GSPN-2: Efficient Parallel Sequence Modeling

Conference: NeurIPS 2025 arXiv: 2512.07884 Code: Project Page Area: Image Generation Keywords: efficient attention, spatial propagation, CUDA optimization, vision transformer, image generation

TL;DR

GSPN-2 achieves up to 40× speedup over GSPN-1's 2D spatial propagation through algorithm-system co-design — specifically, single-kernel fusion, compact channel propagation, and shared memory optimization — while matching Transformer-level accuracy on ImageNet classification and text-to-image generation at significantly lower computational cost.

Background & Motivation

Vision Transformers are the backbone of nearly all state-of-the-art visual foundation models (Stable Diffusion, CLIP, SigLIP, detection/segmentation pipelines), yet the quadratic complexity of self-attention severely limits deployment at high resolutions or for long video sequences. SigLIP, for instance, is forced to cap inputs at 512×512 to avoid prohibitive latency.

Existing efficient attention alternatives include FlashAttention (fused tiled GEMM), linear attention, and state space models such as Mamba. Among these, the Generalized Spatial Propagation Network (GSPN) takes a distinctive approach by replacing 2D self-attention with row/column scan propagation, achieving near-linear complexity in the number of rows or columns (\(O(\sqrt{N})\)) and up to 84× speedup on 16K-resolution diffusion inference.

Nevertheless, the reference CUDA implementation of GSPN-1 suffers from three critical bottlenecks:

  1. Excessive kernel launch overhead: Each column step launches a separate small kernel, resulting in thousands of micro-launches that prevent SMs from remaining fully saturated.
  2. Inefficient global memory access: Each step reloads data from HBM without on-chip reuse or coalesced access, yielding memory bandwidth utilization of only 3–8%.
  3. Redundant per-channel computation: Maintaining independent propagation weight matrices per channel causes runtime to grow linearly with channel count.

Core Problem

How can the implementation bottlenecks of GSPN be eliminated at both the algorithmic and CUDA system levels — without sacrificing accuracy — so that the theoretically sub-quadratic complexity translates into real-world speedup?

Method

Review of 2D Spatial Propagation

For input \(x \in \mathbb{R}^{H \times W \times C}\), GSPN propagates row by row:

\[h_{i,:,c} = w_{i,c} \, h_{i-1,:,c} + \text{Diag}(\lambda_{i,:,c}) \, x_{i,:,c}\]
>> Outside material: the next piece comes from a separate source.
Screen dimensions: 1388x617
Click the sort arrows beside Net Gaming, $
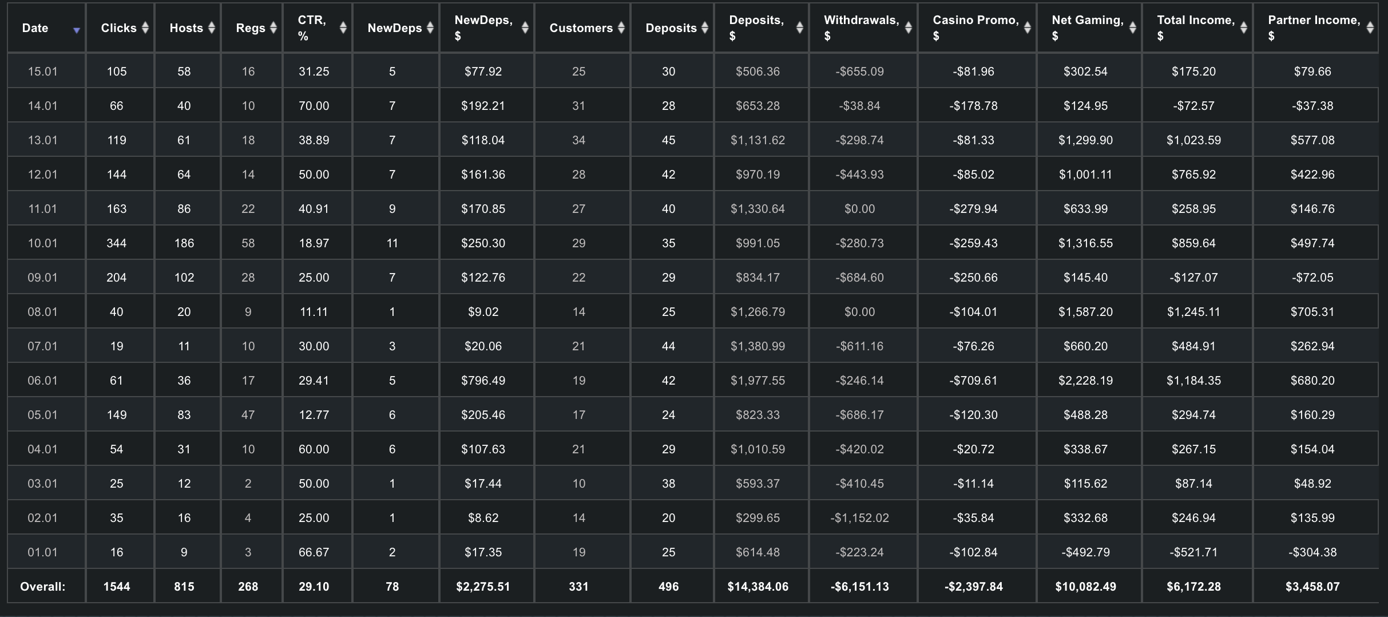pyautogui.click(x=1133, y=27)
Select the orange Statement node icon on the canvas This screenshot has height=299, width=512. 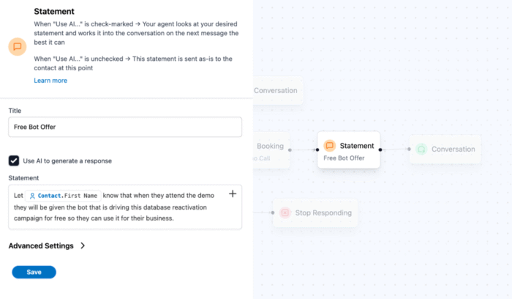[x=329, y=146]
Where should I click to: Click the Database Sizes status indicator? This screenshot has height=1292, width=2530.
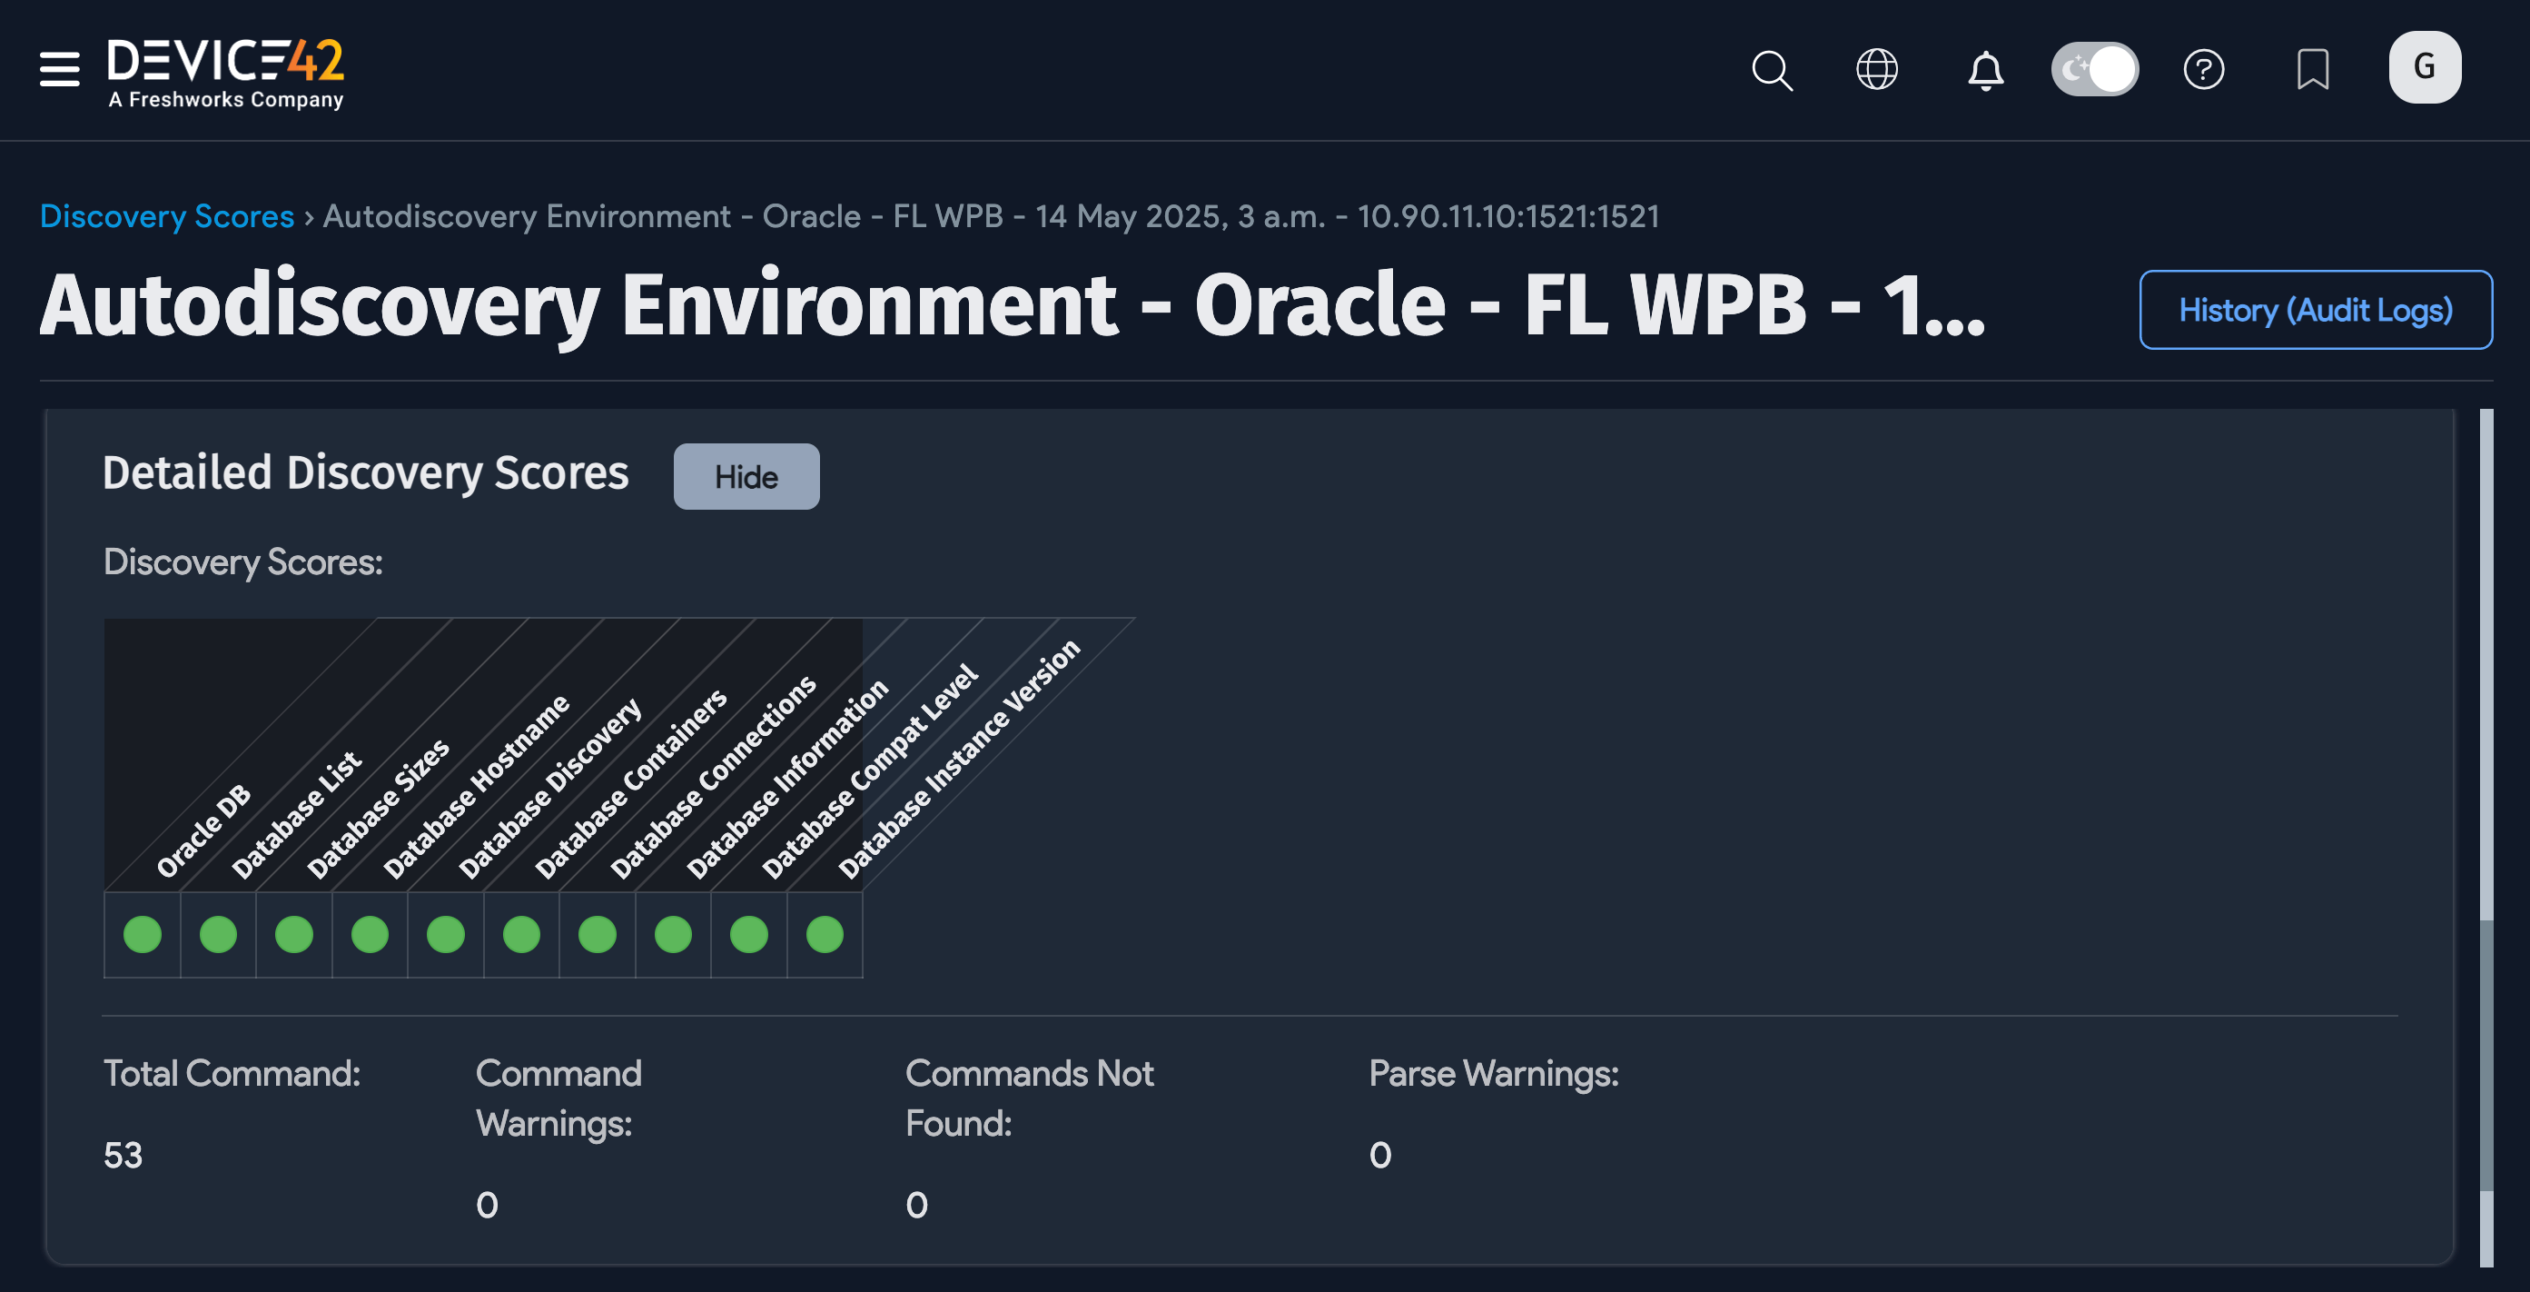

where \(w_{i,c} \in \mathbb{R}^{W \times W}\) is a tridiagonal row-stochastic matrix (row sums equal 1, ensuring numerical stability) and \(\lambda_{i,:,c}\) is a learnable scaling vector. Four directional scans (top→bottom, bottom→top, left→right, right→left) together cover dense pairwise connections across the full image, with complexity \(O(\max(H,W))\), i.e., \(O(\sqrt{N})\) for square images.

Optimization 1: Single-Kernel Fusion

GSPN-1 launches a separate kernel for each step along the propagation dimension. GSPN-2 merges all propagation steps into a single unified CUDA kernel, iterating over all columns via an internal loop. This alone yields a 1.2× speedup by eliminating the scheduling overhead of thousands of micro-launches.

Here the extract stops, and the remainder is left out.